An 80-year-old man presents with gradually worsening dyspnoea, without any accompanying cough or chest pain. He has a medical history of Parkinson’s disease, rheumatoid arthritis, type 2 diabetes mellitus, and atrial fibrillation. Peak flow tests reveal a decreased Forced Vital Capacity (FVC), an FEV1:FVC ratio of 90%, and a reduced transfer factor for carbon monoxide (TLCO). A high-resolution CT scan confirms the presence of ground-glass changes. Which medication among his current prescriptions is the most likely cause of his lung changes?

MRCP2-3423

A 28-year-old male presents with sudden left-sided weakness, expressive dysphasia, and dress apraxia. He has a history of progressive cognitive impairment and seizures for the past six years. He lives in a sheltered accommodation and was brought in by his relatives who noticed a change from his baseline. The patient has difficulty recalling the duration of his symptoms. He reports a recent burning sensation while urinating, increased frequency, and reduced oral intake for the past five days. An MRI of the head shows multiple areas of ischemia in the left and right cortex, inconsistent with a single vascular territory. A urine dip test is positive for leukocytes and nitrites but negative for ketones.

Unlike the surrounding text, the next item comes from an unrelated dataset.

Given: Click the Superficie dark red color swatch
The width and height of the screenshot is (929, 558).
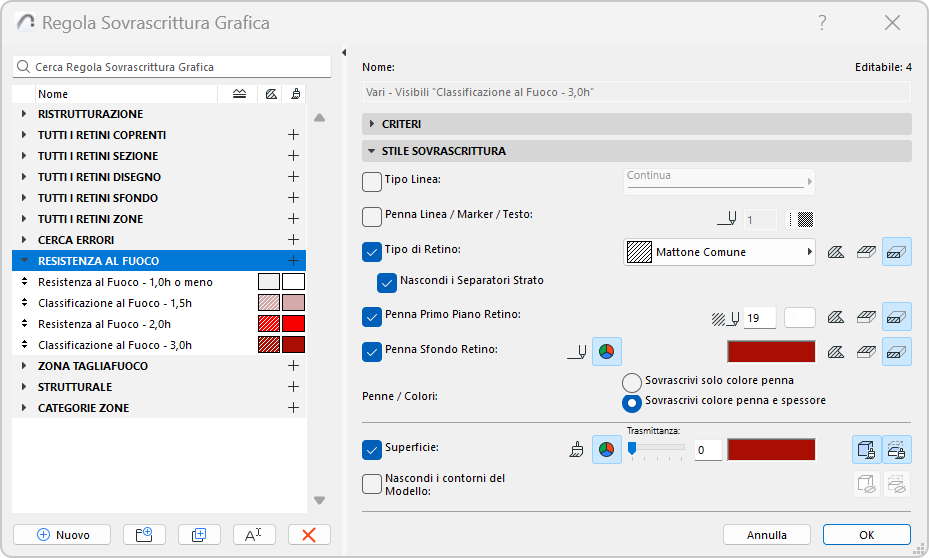Looking at the screenshot, I should (x=771, y=450).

A venous blood gas test reveals:

pH 7.15
PaCO2 2.4 kPa
Bicarbonate 6 mmol/l
Lactate 18 mmol/l
Anion gap 16 mmol/l

What is the underlying diagnosis that explains all of these symptoms?

MRCP2-3424

A 50-year-old Bangladeshi male presents with a 6-month history of bilateral reduced sensation on the tips of both his feet, which has gradually progressed on both legs to his low shins. His past medical history includes type 2 diabetes, diagnosed 10 years ago and reports good medication compliance with metformin 500mg BD alone, with a HbA1c of 48 mmol/mol (6.5%) two weeks ago. He is also currently in his ninth month of anti-tuberculosis treatment, having initially presented with a chronic cough, night sweats and weight loss. An induced sputum subsequently cultured positive for acid-fast bacilli. He did not bring in his medications but remembers being told they are ‘the standard four then two drugs’. He takes no other medications and has no known drug allergies. On examination, tone, power and gait of his lower limbs are unremarkable. He demonstrates reduced sensation to light touch to his left lower shin and right mid-shin. Ankle jerks are absent bilaterally, plantars are downgoing bilaterally. What is the most likely diagnosis?

MRCP2-3425

A 70-year-old male has been diagnosed with dementia after experiencing a gradual decline in cognitive function over the course of a year. Specifically, he has shown deficits in planning, attention, cognitive flexibility, visual memory, and visuospatial manipulation on detailed neuropsychological assessments. His mini-mental state examination score is 15 out of 30. The patient has a history of Parkinson’s disease and has been taking Madopar for the past 6 years. During a clinic visit, the patient’s son expresses a strong desire to start treatment. What is the most readily available treatment option?

MRCP2-3426

A 79-year-old male visits a Parkinson’s disease clinic complaining of frequent episodes of complete immobility lasting up to 20 minutes, occurring up to four times daily. He has been diagnosed with Parkinson’s disease for the past six years and is currently taking Sinemet 125 as his only medication. What is the most suitable treatment to alleviate his motor fluctuations?